MARKET | Apr 20, 2017

Is Data Lake a new resource?

A Bloor Research report indicates Data Lake as a potential predictive analysis tool

Organisations are increasingly relying on knowledge derived from data to improve profitability, discover new opportunities, accelerate product and service innovation, and ensure a good customer experience.

Big Data however, as is well-known, requires new capabilities to correlate information with the goal of having a visual approach to data, also by means of new interpretation models. These are not inconsiderable challenges for companies who, approaching the idea with a traditional stance, run the risk of having to deal with costly processes that require a heavy human resource commitment and do not lead to the expected results.

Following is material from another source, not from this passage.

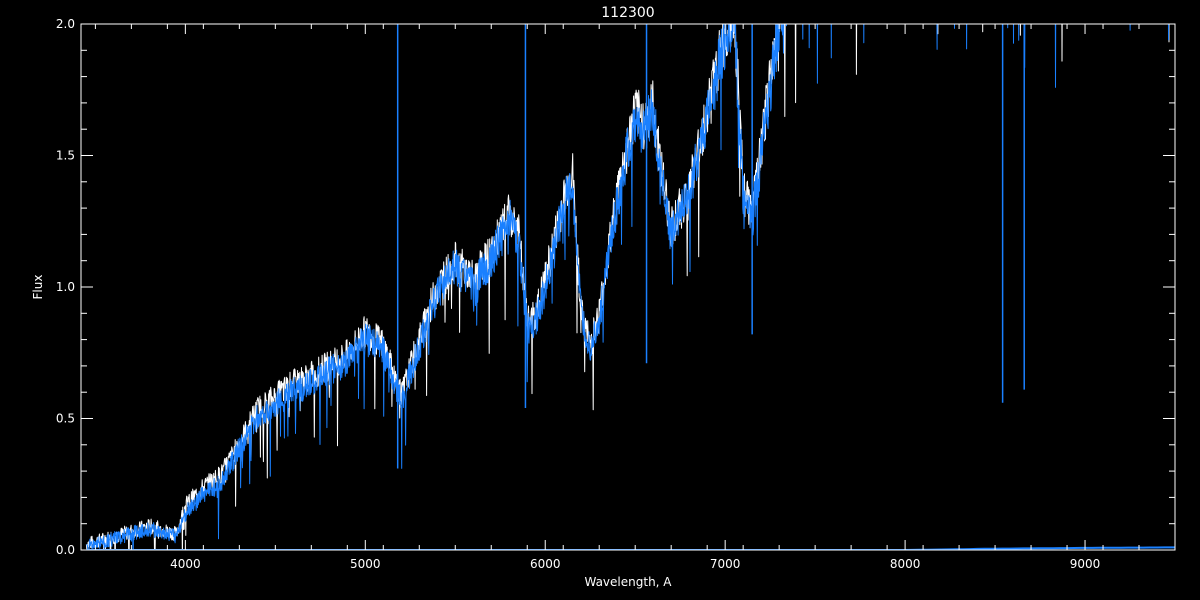 This screenshot has height=600, width=1200. Describe the element at coordinates (366, 564) in the screenshot. I see `x-tick-label: 5000` at that location.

Data Lake: what are we talking about?

Data Lake is a working method that simplifies the storage, management and analysis of Big Data by means of a single collaborative environment where data supply and demand is managed and explored; where any type of data from any internal or external source to the company can be correlated and acquired, so it can be subsequently prepared and delivered for analysis.  In summary, without getting into technical details, Data Lake can be considered as the data management platform for the entire company, flowing from different sources and giving the opportunity to various Lake users to examine the content, immerse or withdraw samples. In practice a huge volume of raw data – structured, semi-structured and de-structured – in native format that can be studied and analysed.

The idea is simple: instead of putting the data in an ad hoc warehouse, it is moved into a Data Lake in its original format, thus eliminating the initial costs of data entry and transformation and providing the opportunity for it to be used by anyone within the company.

The critical issue in using this tool lies in the difficulty of building a “lake” that collects data in such a way as to make it effectively exploitable, thus preventing it becoming a “swamp.”

Advantages and main features:

According to a recent Bloor Research report, an intelligent Data Lake enriches and correlates Big Data’s useful information with customers, products and other critical-business entities. In addition to retrospective data metrics and analyses,  core business intelligence and data-warehouse advantages, Data Lakes will offer new possibilities for predictive analysis.

According to Bloor, Data Lake management should allow productivity and collaboration, in addition to making rapid identification easier via controlled access to the platform. Furthermore, a well-built Data Lake can:

  • ensure that all types of data can be included, prepared for analysis and delivered to users quickly and automatically
  • comply with data governance operational guidelines, following the rules for accessing and analysing data preset by staff belonging to different departments and functions
  • maintain data quality, also integrating machine learning, which is useful in simplifying and improving the automation of the analysis process and thus limiting the possibility of error
  • record data lineage by storing all the information needed to determine the source of the data and obtain maximum reuse.
  • protect the data by controlling access by means of security levels, such as access control, encryption, and data-masking
  • maintain semantic consistency by acquiring and leaving metadata, so that data sets are simple to find and easy to understand.

Whether Data Lake is the most effective methodology for the analysis of inferences or not, only experience will tell. What is certain is that analysis techniques based on Big Data require a genuine change in the mindset of analysts. A change that translates into new operating procedures, new analysis models and a new way of seeing things.  A new way of seeing things that looks at an increasingly complex world based on new interpretative perspectives that demand ever more complex technological challenges.

As we face the challenge of constructing meaning using Big Data analysis, we must however never neglect the fact that inferential statistics look at the thing, while we must never forget to look at the why.